Multiscale sampling model for motion integration

Biologically plausible strategies for visual scene integration across spatial and temporal domains continues to be a challenging topic. The fundamental question we address is whether classical problems in motion integration, such as the aperture problem, can be solved in a model that samples the visual scene at multiple spatial and temporal scales in parallel. We hypothesize that fast interareal connections that allow feedback of information between cortical layers are the key processes that disambiguate motion direction. We developed a neural model showing how the aperture problem can be solved using different spatial sampling scales between LGN, V1 layer 4, V1 layer 6, and area MT. Our results suggest that multiscale sampling, rather than feedback explicitly, is the key process that gives rise to end-stopped cells in V1 and enables area MT to solve the aperture problem without the need for calculating intersecting constraints or crafting intricate patterns of spatiotemporal receptive fields. Furthermore, the model explains why end-stopped cells no longer emerge in the absence of V1 layer 6 activity (Bolz & Gilbert, 1986), why V1 layer 4 cells are significantly more end-stopped than V1 layer 6 cells (Pack, Livingstone, Duffy, & Born, 2003), and how it is possible to have a solution to the aperture problem in area MT with no solution in V1 in the presence of driving feedback. In summary, while much research in the field focuses on how a laminar architecture can give rise to complicated spatiotemporal receptive fields to solve problems in the motion domain, we show that one can reframe motion integration as an emergent property of multiscale sampling achieved concurrently within lamina and across multiple visual areas.
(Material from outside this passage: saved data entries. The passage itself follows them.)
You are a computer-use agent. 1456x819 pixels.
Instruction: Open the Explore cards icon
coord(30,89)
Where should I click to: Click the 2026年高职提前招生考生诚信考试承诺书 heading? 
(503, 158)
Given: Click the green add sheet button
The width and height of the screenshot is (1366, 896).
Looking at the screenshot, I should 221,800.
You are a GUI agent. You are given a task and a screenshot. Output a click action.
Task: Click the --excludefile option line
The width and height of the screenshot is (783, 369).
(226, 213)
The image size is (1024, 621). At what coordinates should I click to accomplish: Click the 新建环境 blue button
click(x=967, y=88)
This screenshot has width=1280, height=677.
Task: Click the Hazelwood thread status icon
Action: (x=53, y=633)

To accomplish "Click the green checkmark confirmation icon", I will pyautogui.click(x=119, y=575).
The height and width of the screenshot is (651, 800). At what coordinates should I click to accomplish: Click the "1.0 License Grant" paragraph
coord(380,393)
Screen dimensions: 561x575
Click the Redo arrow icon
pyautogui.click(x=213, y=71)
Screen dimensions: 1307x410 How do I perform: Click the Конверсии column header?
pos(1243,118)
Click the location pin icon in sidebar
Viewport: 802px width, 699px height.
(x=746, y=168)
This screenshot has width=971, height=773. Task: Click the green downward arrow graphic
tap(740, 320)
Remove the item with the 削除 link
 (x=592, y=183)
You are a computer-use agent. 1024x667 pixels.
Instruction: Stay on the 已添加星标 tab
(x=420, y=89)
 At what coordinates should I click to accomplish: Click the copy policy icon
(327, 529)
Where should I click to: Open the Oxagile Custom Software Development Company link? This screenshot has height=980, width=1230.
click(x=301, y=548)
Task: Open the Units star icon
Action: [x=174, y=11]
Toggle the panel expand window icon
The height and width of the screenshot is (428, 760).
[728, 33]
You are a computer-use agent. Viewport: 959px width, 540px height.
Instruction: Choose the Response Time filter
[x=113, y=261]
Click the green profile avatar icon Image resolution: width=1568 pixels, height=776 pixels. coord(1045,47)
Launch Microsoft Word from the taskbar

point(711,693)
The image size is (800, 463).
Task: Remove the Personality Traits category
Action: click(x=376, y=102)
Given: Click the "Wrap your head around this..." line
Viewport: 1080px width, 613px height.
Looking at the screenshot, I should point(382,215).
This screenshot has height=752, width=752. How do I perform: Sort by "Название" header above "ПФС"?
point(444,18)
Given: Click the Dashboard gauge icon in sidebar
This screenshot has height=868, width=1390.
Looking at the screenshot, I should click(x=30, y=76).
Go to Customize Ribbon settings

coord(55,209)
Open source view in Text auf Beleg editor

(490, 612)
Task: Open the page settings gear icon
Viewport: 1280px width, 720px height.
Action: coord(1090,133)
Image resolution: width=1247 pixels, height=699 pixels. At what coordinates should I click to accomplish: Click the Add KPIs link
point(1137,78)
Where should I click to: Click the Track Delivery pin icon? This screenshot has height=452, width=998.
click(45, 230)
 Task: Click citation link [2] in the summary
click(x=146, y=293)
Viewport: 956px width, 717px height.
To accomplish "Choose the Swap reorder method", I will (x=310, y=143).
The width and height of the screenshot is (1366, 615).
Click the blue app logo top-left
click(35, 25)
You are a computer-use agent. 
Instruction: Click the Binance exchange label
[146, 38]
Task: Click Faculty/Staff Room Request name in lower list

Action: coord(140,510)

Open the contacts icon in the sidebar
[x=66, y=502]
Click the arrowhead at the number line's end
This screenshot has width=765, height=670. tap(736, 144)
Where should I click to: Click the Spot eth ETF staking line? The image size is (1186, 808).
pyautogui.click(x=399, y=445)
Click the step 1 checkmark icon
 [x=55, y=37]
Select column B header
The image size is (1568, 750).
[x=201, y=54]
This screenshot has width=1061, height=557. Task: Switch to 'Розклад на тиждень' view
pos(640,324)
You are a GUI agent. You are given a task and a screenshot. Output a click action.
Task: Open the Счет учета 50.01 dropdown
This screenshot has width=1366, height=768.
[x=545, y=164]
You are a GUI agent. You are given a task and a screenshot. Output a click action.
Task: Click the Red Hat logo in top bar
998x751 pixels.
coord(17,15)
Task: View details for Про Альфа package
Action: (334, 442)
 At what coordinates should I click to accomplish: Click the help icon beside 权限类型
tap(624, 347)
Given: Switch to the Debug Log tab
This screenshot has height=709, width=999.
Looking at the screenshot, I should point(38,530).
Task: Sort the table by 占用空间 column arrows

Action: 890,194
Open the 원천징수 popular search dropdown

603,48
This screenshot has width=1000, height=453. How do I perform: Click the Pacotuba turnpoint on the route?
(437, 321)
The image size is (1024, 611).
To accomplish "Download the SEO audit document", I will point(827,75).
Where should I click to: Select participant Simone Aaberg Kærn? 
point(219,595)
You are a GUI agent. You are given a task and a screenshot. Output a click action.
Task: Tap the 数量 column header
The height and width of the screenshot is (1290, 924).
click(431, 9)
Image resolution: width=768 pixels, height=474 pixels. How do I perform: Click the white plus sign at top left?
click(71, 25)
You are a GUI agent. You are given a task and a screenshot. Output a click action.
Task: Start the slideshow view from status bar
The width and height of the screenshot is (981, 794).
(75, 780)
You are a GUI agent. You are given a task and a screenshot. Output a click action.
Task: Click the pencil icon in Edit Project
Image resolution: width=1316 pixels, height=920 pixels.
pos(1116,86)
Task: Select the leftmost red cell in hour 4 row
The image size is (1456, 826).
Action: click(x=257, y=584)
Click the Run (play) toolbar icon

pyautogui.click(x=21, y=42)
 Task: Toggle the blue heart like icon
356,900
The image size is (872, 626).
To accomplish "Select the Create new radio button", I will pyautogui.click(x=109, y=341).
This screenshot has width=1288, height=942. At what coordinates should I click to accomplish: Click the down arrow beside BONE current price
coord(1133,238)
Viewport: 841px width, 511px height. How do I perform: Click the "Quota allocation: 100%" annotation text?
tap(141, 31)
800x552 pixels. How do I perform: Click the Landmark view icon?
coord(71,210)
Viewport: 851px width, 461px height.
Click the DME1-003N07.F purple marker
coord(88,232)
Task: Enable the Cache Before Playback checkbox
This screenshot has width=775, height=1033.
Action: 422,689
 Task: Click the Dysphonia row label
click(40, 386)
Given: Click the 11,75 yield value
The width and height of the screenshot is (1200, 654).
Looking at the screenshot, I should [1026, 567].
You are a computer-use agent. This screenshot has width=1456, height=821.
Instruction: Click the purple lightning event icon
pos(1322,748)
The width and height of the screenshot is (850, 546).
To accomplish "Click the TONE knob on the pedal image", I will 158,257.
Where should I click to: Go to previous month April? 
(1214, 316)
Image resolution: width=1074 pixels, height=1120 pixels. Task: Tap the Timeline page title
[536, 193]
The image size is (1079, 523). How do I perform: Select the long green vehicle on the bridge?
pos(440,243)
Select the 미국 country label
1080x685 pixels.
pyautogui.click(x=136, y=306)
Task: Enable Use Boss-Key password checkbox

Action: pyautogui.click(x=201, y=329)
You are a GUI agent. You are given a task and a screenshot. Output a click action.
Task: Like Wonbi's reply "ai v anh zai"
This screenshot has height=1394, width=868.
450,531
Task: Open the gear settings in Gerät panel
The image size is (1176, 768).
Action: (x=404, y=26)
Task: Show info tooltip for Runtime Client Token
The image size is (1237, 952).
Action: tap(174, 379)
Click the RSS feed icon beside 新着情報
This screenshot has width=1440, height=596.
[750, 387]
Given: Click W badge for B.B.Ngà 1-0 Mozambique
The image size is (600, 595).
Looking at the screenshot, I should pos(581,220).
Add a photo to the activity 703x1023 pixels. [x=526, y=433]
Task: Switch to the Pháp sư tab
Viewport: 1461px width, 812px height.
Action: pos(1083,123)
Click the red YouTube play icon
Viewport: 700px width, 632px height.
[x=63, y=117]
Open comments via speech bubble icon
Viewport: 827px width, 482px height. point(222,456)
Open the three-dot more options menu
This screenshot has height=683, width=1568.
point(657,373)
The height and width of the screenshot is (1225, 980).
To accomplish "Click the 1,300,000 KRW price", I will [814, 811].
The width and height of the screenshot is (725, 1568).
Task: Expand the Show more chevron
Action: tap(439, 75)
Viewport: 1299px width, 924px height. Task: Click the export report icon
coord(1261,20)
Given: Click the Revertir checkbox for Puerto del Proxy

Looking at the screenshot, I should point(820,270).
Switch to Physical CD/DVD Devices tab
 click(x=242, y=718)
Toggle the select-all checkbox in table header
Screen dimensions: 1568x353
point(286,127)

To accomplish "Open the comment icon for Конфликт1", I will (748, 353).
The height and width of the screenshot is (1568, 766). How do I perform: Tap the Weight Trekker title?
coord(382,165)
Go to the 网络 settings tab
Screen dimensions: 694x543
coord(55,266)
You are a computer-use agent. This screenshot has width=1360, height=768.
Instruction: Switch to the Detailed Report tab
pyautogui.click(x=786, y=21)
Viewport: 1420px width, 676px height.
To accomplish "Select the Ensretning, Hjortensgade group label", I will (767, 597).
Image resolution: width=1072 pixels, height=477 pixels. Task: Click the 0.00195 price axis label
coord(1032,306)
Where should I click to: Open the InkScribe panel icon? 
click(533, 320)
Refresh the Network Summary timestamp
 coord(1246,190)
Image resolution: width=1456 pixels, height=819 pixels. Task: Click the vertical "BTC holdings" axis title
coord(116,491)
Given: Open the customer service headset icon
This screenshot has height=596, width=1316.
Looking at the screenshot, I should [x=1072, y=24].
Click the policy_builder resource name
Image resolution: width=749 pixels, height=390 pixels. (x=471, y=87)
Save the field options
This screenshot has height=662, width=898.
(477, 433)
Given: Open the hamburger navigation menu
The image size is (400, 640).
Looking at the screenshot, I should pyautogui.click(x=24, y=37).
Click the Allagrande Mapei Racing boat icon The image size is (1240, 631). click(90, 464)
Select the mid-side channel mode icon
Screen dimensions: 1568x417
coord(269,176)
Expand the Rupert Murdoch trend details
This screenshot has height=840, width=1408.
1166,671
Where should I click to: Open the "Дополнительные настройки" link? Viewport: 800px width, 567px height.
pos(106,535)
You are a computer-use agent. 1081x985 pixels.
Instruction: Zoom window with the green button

Modeling a space-variant cortical representation for apparent motion

Receptive field sizes of neurons in early primate visual areas increase with eccentricity, as does temporal processing speed. The fovea is evidently specialized for slow, fine movements while the periphery is suited for fast, coarse movements. In either the fovea or periphery discrete flashes can produce motion percepts. Grossberg and Rudd (1989) used traveling Gaussian activity profiles to model long-range apparent motion percepts. We propose a neural model constrained by physiological data to explain how signals from retinal ganglion cells to V1 affect the perception of motion as a function of eccentricity. Our model incorporates cortical magnification, receptive field overlap and scatter, and spatial and temporal response characteristics of retinal ganglion cells for cortical processing of motion. Consistent with the finding of Baker and Braddick (1985), in our model the maximum flash distance that is perceived as an apparent motion (Dmax) increases linearly as a function of eccentricity. Baker and Braddick (1985) made qualitative predictions about the functional significance of both stimulus and visual system parameters that constrain motion perception, such as an increase in the range of detectable motions as a function of eccentricity and the likely role of higher visual processes in determining Dmax. We generate corresponding quantitative predictions for those functional dependencies for individual aspects of motion processing. Simulation results indicate that the early visual pathway can explain the qualitative linear increase of Dmax data without reliance on extrastriate areas, but that those higher visual areas may serve as a modulatory influence on the exact Dmax increase.